Designing zwitterionic-polysaccharide network hydrogels by covalent and non-covalent functionalization for drug delivery applications.

Abstract

Recent developments in designing polysaccharide-derived hydrogels have demonstrated significant potential in the biomedical sector for a wide array of clinical demands. The unique properties of these hydrogels (HYG) make them suitable for drug delivery (DD) devices to optimize the pharmacokinetic efficacy while minimizing the side effects of conventional DD formulations.
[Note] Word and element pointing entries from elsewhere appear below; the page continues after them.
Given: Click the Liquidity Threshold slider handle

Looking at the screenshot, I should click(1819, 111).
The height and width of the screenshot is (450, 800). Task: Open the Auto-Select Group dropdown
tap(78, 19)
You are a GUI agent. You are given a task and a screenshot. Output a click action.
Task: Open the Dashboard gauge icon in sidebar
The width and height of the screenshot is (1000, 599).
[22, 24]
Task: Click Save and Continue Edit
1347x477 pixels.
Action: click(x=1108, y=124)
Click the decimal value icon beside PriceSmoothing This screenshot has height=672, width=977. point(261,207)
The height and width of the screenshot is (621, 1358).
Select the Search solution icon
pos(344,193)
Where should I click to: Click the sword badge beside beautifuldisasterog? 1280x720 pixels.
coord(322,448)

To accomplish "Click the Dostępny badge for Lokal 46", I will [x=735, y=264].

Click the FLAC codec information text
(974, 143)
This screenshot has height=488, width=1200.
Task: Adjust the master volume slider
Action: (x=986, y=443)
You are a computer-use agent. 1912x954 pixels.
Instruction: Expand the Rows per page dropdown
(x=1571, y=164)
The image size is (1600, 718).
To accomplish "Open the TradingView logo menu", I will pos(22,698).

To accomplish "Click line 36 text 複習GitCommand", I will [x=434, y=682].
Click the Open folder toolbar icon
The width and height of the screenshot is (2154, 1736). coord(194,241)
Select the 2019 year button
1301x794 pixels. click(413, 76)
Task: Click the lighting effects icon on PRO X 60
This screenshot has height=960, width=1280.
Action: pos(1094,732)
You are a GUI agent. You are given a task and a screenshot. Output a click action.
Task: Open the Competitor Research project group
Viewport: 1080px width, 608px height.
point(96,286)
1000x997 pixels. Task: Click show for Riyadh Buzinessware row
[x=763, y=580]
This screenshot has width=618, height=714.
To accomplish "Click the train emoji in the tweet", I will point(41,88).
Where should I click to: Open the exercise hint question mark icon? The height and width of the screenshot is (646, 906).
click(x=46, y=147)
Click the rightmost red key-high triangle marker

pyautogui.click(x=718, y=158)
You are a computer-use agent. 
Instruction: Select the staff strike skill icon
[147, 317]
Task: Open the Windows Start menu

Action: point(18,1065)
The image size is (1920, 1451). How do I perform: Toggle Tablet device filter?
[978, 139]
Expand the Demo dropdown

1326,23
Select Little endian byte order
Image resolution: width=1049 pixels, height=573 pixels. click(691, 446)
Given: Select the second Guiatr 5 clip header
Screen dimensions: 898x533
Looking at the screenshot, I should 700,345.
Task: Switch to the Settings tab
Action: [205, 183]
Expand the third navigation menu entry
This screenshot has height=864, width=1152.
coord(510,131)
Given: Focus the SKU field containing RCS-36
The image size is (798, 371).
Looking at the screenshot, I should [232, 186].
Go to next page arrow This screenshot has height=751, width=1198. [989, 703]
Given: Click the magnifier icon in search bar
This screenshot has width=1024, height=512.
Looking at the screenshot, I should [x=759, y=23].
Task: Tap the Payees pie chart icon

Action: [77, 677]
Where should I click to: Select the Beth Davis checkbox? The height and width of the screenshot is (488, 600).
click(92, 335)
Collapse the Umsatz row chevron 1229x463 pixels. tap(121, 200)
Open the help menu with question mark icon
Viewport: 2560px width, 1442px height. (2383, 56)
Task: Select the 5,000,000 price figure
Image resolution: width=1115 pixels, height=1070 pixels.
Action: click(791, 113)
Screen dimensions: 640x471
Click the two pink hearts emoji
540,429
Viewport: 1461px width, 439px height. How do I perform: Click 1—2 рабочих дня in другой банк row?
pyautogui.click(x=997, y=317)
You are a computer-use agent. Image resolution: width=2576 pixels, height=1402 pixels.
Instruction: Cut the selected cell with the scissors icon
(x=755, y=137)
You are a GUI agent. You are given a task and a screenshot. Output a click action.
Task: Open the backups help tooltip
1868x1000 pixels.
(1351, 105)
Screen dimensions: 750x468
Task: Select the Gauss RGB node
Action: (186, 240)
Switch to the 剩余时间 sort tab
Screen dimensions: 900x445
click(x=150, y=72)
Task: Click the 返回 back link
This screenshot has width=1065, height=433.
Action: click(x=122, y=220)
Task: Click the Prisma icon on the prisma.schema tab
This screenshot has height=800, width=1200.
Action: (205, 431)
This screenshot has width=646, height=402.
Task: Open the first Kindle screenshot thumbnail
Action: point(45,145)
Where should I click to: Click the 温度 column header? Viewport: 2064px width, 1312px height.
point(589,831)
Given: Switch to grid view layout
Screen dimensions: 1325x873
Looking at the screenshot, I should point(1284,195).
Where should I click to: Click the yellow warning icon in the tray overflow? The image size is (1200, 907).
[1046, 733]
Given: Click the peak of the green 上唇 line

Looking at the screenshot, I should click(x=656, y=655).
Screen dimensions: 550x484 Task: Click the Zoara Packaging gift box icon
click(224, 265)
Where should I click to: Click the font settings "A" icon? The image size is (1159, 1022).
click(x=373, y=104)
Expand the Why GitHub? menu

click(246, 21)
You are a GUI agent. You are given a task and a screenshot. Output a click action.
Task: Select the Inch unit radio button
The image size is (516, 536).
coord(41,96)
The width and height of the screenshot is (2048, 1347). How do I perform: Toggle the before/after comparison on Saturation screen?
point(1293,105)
Herein, HYG were designed by copolymerization of poly[2-(acryloyloxy)ethyl trimethylammonium chloride)] or (PAETAC) onto gum acacia (GAC) & tragacanth gum (TGM) for their utilization in DD devices. Spectroscopic, morphological & thermal analyses were performed. The physico-chemical & biomedical (BMED) attributes of HYG were also investigated. Field emission scanning electron microscopy (FESEM) & atomic force microscopy (AFM) revealed uneven internal morphology & surface topology of HYG. The amorphous features of materials elucidated from the X-rays diffraction (XRD) spectrum of the product. Fourier Transform Infrared spectroscopy (FTIR) signals at 1726.68 cm^-1 (ester carbonyl group), 1480.5 cm^-1 (-CH₃ bending) and 1243.21 cm^-1(-C-N stretching) & ¹³C-nuclear magnetic resonance (¹³C NMR) peaks at 57.892 ppm (-(C=O)O-CH₂-CH₂-N⁺- methylene carbons), 52.867 ppm (-N⁺(CH₃)₃ methyl carbons) and 39.396 ppm (-CH₂-CHX- main chain carbons) inferred grafting reaction of PAETAC onto gums TGM-GAC. The optimized HYG expressed a mesh or pore size (ξ) = 36.04 ± 0.63 nm and a crosslinking density (ρ) = 1.06 × 10^-5 molcm^-3. The drug underwent sustained diffusion, exhibiting a non-Fickian release pattern in the simulated colonic fluid. The kinetic model was found first order that provided the clearest explanation of DD pattern. The material demonstrated non-haemolytic features, which expressed its biocompatibility. The HYG demonstrated mucoadhesive traits & needed separation force of 108 ± 6 mN from a bio- membrane. HYG exhibited antioxidant (ANOXI) property with 31.51 ± 3.11 % radical trapping of DPPH. Ceftriaxone-impregnated network copolymers showed antimicrobial (ANMIC) activity against bacterial strains. The findings illustrated relevance of HYG for DD.